Comments and Conclusion (Cont’d)
• The prevalence of AS is unknown but it may account for 2% to 6% of patients ailing from infantile spasms.¹ The world’s literature suggests the incidence rates per live births for the United States and The Netherlands were 1 per 105,000 and 1 per 93,000, respectively. The frequency in the United States is greater than 853 cases, and the worldwide estimate is several thousand.⁶
• Currently treatment is based on individual symptoms and varies from case to case due to different combinations of brain and ocular defects.

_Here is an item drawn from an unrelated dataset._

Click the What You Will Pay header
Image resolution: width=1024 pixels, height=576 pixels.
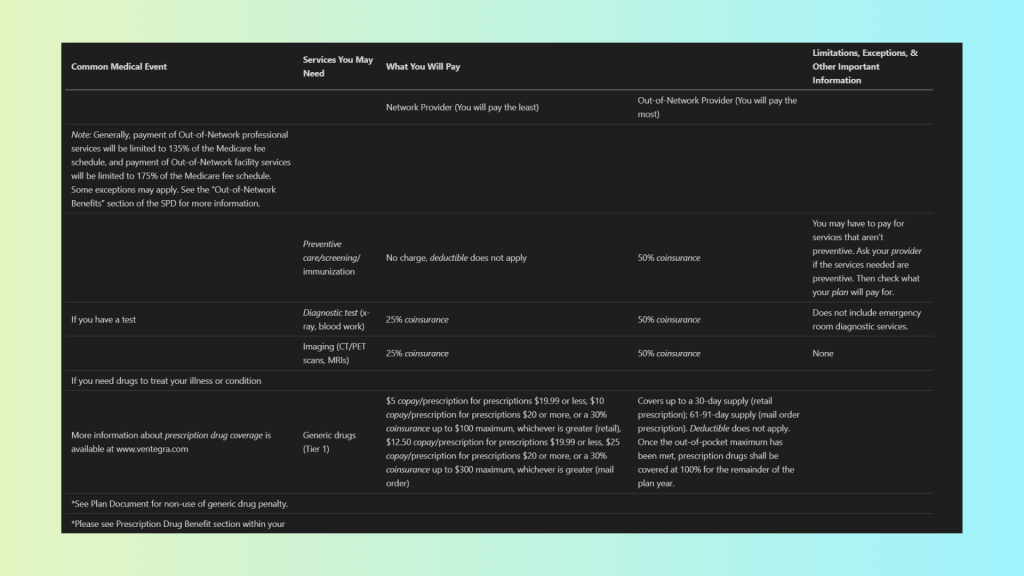click(x=423, y=67)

• Our review of the world’s literature has revealed only one case of siblings with AS.⁹ As predicted from the reports above these two siblings were sisters. Although sisters with AS have been reported only once previously, our sisters appear unique in that they have the characteristic chorioretinal lacunae without any of the other typical findings reported in AS.
• It has been postulated that AS is due to a germinal mutation in one of the parents and hence is of genetic origin which may explain its presence in two sisters.⁹
• Forty-five years since Aicardi first reported this syndrome, the spectrum of Aicardi’s findings is still growing. Aicardi himself considers the chorioretinal lacunae to be pathognomonic for this syndome. Our two sisters exhibit the pathognomonic lacunae, but do not have any of the other typical AS clinical findings. We favor labeling the lesions in the two sisters as Aicardi Sign without Aicardi Syndrome.